==== Entries shown

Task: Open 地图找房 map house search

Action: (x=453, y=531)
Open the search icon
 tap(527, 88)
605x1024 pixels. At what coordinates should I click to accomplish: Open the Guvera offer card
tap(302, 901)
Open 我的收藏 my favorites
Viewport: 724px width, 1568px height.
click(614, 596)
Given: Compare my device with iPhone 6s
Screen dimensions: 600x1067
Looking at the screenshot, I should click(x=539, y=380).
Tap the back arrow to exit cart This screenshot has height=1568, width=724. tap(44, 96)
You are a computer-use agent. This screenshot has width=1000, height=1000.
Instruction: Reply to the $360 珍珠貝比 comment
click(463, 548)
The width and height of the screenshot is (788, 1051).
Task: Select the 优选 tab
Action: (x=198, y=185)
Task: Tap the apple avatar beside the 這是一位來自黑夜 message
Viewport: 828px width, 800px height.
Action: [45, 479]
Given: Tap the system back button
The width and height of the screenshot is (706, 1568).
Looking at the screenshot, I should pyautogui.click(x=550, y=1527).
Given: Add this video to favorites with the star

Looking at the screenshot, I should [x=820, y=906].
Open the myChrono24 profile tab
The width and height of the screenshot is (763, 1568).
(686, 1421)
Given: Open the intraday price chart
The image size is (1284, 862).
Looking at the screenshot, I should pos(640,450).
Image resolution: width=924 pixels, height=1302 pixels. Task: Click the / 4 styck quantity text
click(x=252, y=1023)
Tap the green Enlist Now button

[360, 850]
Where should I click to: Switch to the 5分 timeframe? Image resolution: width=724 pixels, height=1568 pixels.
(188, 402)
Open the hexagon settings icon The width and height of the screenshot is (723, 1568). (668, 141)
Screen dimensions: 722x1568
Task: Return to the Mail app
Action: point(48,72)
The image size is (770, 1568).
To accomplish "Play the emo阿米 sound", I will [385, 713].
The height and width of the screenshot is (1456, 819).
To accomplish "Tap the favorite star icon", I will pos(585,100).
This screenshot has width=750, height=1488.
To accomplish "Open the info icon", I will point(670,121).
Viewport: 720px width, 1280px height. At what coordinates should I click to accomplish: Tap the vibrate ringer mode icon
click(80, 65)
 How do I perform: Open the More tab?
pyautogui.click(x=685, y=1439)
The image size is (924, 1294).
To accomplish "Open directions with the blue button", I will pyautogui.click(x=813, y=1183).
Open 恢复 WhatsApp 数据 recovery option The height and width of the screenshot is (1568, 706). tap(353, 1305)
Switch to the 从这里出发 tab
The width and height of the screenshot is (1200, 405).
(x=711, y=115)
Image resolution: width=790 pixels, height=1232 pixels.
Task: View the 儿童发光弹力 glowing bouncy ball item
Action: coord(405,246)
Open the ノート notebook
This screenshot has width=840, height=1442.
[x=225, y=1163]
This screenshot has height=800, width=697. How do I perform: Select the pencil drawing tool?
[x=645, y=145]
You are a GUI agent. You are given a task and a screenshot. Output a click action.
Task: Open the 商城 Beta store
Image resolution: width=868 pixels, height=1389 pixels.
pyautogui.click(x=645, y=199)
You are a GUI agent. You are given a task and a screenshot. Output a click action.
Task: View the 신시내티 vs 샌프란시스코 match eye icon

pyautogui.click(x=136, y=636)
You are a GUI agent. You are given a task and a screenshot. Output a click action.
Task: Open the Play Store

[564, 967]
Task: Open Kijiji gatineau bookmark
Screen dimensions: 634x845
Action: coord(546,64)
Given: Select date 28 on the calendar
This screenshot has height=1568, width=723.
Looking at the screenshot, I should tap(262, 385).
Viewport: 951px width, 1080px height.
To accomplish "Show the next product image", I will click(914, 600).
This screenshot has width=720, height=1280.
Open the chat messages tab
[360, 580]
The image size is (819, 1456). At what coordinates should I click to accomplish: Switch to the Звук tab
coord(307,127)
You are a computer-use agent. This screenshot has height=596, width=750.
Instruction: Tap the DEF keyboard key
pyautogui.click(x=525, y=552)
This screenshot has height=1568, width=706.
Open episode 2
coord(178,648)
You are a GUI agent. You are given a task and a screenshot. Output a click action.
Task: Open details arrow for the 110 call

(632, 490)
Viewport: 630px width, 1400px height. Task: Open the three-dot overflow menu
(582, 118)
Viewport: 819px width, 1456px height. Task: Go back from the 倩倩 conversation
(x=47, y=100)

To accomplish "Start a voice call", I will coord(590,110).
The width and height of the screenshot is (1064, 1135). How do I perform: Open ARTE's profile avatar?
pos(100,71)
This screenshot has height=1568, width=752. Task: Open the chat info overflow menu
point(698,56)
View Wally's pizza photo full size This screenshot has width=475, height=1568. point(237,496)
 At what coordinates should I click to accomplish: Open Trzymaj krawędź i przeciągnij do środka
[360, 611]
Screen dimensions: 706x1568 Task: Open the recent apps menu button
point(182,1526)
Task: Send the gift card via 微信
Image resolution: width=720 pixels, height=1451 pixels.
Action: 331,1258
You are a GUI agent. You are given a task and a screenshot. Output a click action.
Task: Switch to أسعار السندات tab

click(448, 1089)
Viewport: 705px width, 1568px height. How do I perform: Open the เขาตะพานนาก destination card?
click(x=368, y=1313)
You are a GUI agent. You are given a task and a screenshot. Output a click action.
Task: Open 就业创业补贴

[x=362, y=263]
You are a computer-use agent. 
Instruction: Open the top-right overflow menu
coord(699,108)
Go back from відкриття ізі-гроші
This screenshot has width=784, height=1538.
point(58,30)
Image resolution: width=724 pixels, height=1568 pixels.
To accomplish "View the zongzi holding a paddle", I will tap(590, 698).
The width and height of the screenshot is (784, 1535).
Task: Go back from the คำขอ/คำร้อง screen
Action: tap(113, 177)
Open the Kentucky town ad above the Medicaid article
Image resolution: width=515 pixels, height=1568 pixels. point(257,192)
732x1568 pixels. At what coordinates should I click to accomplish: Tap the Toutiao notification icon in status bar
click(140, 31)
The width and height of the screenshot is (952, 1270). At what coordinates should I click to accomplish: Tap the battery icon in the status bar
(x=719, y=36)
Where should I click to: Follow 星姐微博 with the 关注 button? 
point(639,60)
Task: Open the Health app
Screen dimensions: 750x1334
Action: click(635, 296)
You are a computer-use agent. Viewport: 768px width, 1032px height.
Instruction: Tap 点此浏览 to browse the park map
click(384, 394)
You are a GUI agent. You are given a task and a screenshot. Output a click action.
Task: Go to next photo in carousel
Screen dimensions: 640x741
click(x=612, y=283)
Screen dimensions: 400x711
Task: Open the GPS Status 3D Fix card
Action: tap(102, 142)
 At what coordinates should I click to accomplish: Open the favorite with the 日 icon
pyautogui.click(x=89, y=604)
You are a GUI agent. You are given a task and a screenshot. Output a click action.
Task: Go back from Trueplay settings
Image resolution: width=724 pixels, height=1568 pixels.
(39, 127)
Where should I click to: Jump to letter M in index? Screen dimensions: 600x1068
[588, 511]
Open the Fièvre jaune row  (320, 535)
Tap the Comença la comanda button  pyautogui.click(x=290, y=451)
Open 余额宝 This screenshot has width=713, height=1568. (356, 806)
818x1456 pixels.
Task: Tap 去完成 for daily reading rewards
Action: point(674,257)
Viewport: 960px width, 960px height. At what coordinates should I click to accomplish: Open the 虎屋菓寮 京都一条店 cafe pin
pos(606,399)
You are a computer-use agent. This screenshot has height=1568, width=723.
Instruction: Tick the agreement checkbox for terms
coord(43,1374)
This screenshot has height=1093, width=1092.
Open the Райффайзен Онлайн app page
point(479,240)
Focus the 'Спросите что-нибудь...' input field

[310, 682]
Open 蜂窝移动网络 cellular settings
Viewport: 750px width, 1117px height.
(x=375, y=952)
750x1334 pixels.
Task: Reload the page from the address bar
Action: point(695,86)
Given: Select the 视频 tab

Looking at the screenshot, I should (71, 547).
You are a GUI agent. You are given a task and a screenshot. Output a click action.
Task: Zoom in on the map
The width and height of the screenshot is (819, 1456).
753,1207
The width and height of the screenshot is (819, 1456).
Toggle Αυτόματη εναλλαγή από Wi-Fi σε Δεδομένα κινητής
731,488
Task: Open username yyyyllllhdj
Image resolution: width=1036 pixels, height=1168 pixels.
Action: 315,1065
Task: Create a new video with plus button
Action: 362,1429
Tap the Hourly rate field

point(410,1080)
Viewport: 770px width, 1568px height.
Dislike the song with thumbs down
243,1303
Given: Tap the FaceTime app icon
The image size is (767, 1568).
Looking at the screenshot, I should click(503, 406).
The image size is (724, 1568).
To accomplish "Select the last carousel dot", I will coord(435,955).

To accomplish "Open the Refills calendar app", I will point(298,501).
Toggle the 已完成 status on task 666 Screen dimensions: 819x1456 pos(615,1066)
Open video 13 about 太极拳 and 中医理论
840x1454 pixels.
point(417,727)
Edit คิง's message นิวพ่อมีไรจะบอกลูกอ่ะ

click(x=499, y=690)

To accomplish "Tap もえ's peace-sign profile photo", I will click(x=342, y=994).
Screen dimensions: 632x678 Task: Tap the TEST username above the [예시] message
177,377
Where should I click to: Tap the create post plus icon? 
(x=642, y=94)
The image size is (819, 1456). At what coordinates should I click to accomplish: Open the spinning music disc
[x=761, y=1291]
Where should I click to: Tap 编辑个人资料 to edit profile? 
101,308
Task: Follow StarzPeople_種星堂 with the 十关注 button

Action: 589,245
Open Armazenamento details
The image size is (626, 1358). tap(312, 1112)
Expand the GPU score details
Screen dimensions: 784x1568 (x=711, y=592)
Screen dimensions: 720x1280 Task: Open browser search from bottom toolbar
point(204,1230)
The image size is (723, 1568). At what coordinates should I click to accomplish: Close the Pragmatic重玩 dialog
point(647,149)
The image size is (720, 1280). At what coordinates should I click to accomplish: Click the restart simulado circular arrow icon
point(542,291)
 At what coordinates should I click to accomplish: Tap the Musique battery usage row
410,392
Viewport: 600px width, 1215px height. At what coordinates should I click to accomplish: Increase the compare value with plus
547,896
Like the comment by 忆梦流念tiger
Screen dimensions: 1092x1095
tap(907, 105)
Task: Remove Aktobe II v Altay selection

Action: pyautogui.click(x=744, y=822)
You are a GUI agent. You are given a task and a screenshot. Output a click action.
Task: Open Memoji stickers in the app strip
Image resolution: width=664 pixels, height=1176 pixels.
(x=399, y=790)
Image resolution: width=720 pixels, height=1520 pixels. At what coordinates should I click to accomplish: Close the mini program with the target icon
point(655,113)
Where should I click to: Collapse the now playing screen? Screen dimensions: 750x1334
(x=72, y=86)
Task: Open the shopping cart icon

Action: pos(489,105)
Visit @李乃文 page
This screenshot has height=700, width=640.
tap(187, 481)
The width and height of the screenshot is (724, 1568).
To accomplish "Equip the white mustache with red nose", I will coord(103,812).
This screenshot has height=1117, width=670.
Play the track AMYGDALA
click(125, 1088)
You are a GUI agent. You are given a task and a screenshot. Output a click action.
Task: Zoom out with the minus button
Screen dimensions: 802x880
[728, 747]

========

▶ Directions for this task: Reproduce verbatim the lines of the records starting at the line containing "Task: Open Kijiji gatineau bookmark" and ending at the line containing "pyautogui.click(x=525, y=552)", both included.

▶ Answer below:
Task: Open Kijiji gatineau bookmark
Screen dimensions: 634x845
Action: coord(546,64)
Given: Select date 28 on the calendar
This screenshot has height=1568, width=723.
Looking at the screenshot, I should tap(262, 385).
Viewport: 951px width, 1080px height.
To accomplish "Show the next product image", I will click(914, 600).
This screenshot has width=720, height=1280.
Open the chat messages tab
[360, 580]
The image size is (819, 1456). At what coordinates should I click to accomplish: Switch to the Звук tab
coord(307,127)
You are a computer-use agent. This screenshot has height=596, width=750.
Instruction: Tap the DEF keyboard key
pyautogui.click(x=525, y=552)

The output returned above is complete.